Seven Questions With Craig Groeschel

Living a Life of Weird Craig Groeschel, pastor of Lifechurch.tv, encourages people to move past the stress of normal life into something more...weird.

Around Dave Ramsey’s office, “weird” is a compliment. For years, Dave has been preaching that being weird is a virtue and that “normal” in today’s culture is broke.

Well, Craig Groeschel agrees. As the pastor of Lifechurch.tv, a booming multi-site church headquartered in Oklahoma City, Craig knows a thing or two about being weird. You don’t become the pastor of one of the largest and most influential churches in America without doing things a little differently.

In his new book titled (you guessed it) Weird, Craig talks about how to move past the stress and exhaustion of our normal lives into something more…weird.

Most people would hate to be called weird, but you seem to like it. Explain.

Craig Groeschel: For my whole life, I pursued normal. One of my biggest goals was to “fit in.” When I started studying scripture, God led me away from normal to a life of “weird.”

One girl was making fun of me and told me I should meet another girl who was equally as weird (and “overboard for God”). That’s how I met my wife, Amy. We’ve committed to a life of weird.

In terms of the way we live—our money, our health, our relationships, our schedules—why do you say it’s a good thing for us to desire to be weird?

Craig Groeschel: Well, to put it simply, because “normal” isn’t working—at least certainly not in the culture we live in.

  • Finances: normal is debt, worry, tension, fear. Normal is broke.
  • Schedules: normal is overwhelmed, overworked, stressed, burned out.
  • Relationships: insecurity, betrayal, fear—unfortunately, normal marriages struggle and often end in divorce.
  • Careers: normal to feel stuck working for a paycheck in a job you don’t like.
  • Normal to feel empty—longing for something more, something better.

According to Jesus in Matthew 7:13-14, most people are on the broad road with the crowd. They find comfort in the crowd. But those on the narrow road—the different—are the ones who truly find life.

One of the things you talk about as being normal is busyness. In our culture, we’re all extremely busy and can hardly stop to take a breath. Can you expand on what you say about how we equate busyness with importance?

Craig Groeschel: The most common response I hear to the question, “How are you doing?” is “Busy.”
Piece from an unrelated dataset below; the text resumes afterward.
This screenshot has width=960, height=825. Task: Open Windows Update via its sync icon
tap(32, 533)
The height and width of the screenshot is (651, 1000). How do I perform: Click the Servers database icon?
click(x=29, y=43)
Everyone is busy. But busy doesn’t equal importance. Busy doesn’t necessarily equal productivity. Most of the time, normal people faced with an invitation to do something ask themselves, “Can I do it?” A weird person might ask, “Should I do it?” Weird people know that you can do more by doing less.

When writing this book one Friday (on my day off), my daughter Joy asked me to play “Go Fish.” I brushed her off doing my more “important” work. Joy looked at me and said passionately, “Daddy, I’m only going to be six years old for a short time! Don’t miss it!”

I closed my laptop—refusing to be too busy for what was most important.

In the book, I share the story of Mary and Martha from Luke 10. Both of these two sisters fully understand the significance of Jesus and of his presence in their lives. They both believe he is the Son of God, and they’re both thrilled to welcome him to their home. Martha is intent on making the best impression on Jesus she can, so she busies herself with preparations. Mary sat down and enjoyed Jesus. Like most of us, Martha was convinced what she was doing was right! According to Jesus, it’s Mary who chose the better thing.

We have to learn to say “no” to the “good” to say “yes” to the “best.”

How has our culture misunderstood what it really means to be “rich?”

Craig Groeschel: Define “rich.” If you give most normal people that opportunity, they’ll think really hard, and then they’ll come back to you with an amount. And you know what’s the same every single time? That amount is more than they presently have. If you make $50,000 a year, to you, $100,000 a year is rich. If you make $100,000, rich is someone who makes $500,000.

Having the privilege to visit other places in the world, places where people struggle in genuine poverty, has dramatically changed my perspective. You have to think about how they must view things that we take for granted. To them, we’re so rich because we own cars and have little houses for them—called “garages”—like they’re pets!

We’re so rich that we pay people to prepare food and serve it to us. If you’re picturing a household with a chef and a butler, not so fast—I’m of course talking about restaurants. We’re so rich that most of us have a little room in our houses that nobody stays in; we just keep clothes there. We call these rooms “closets.” All of these are things we consider normal just because everybody around us has them, but they’re actually unique in much of the world.

Don’t settle for material riches! God wants to make you rich in friendships! Rich in impact. Rich in your marriage. Rich in generosity.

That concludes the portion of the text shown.